SOAL LATIHAN =>
Tolong sebutkan besar konsumsi nasi orang Indonesia per orang per tahun menurut teks tentang pola makan dan diabetes.

Padahal, soft drink berukuran 600 ml sama dengan mengonsumsi 15 sendok teh gula. Satu potong cake sama dengan 14 sendok teh gula. Sementara Depkes merekomendasikan, konsumsi gula dalam sehari tidak boleh lebih dari 25 gram atau 3-4 sendok makan. Bagaimana dengan lemak? "Gambarannya, satu biji gorengan yang kita makan sama dengan menelan 4 sendok teh minyak goreng, satu biji donat sama dengan makan 3 sendok teh minyak goreng," jelas Astri.
Konsumsi karbohidrat juga menyumbang kenaikan jumlah penderita diabetes. Pola makan orang Asia dan Indonesia khususnya sangat kaya karbohidrat. Sebanyak 80 persen orang Indonesia sehari-hari mengonsumsi nasi yang mengandung karbohidrat tinggi. Jika dibandingkan dengan negara Asia lainnya, konsumsi nasi orang Indonesia termasuk yang paling tinggi, yakni 139 kg/orang/tahun. Sementara orang Jepang hanya mengonsumsi nasi 60 kg/orang/tahun. Lauknya pun karbohidrat. Contohnya mi instan, kentang goreng, dan sebagainya.
Pola Piring
Konsumsi jenis makanan seperti di atas akan menaikkan kadar glicemic index (GI), yaitu satuan pengukuran untuk mengetahui seberapa cepat makanan menaikkan kadar gula darah. "Semakin tinggi GI, makanan semakin cepat diubah menjadi gula darah, sehingga gula darah naik dengan cepat," lanjut Astri. Low GI adalah makanan dengan kadar GI di bawah 55 (skala 0-100).

DATA TERKUMPUL =>
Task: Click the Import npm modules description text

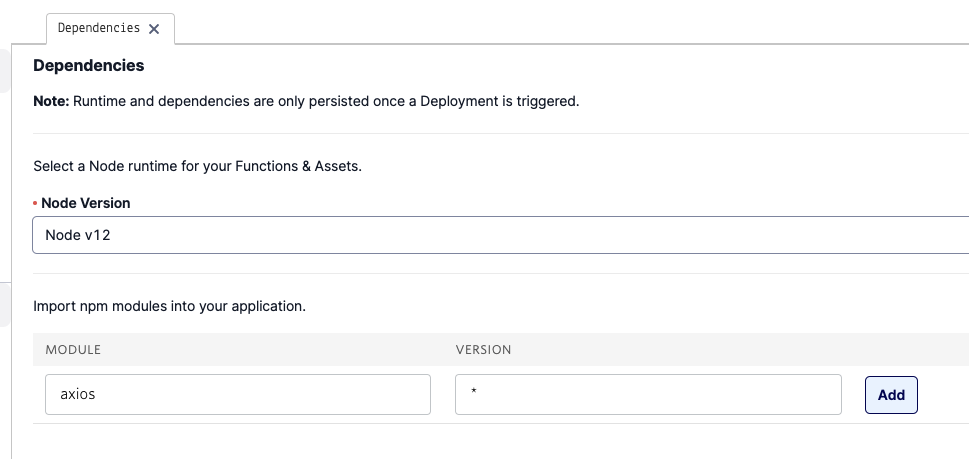Action: pos(169,306)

HASIL TUGAS =>
139 kg per orang per tahun.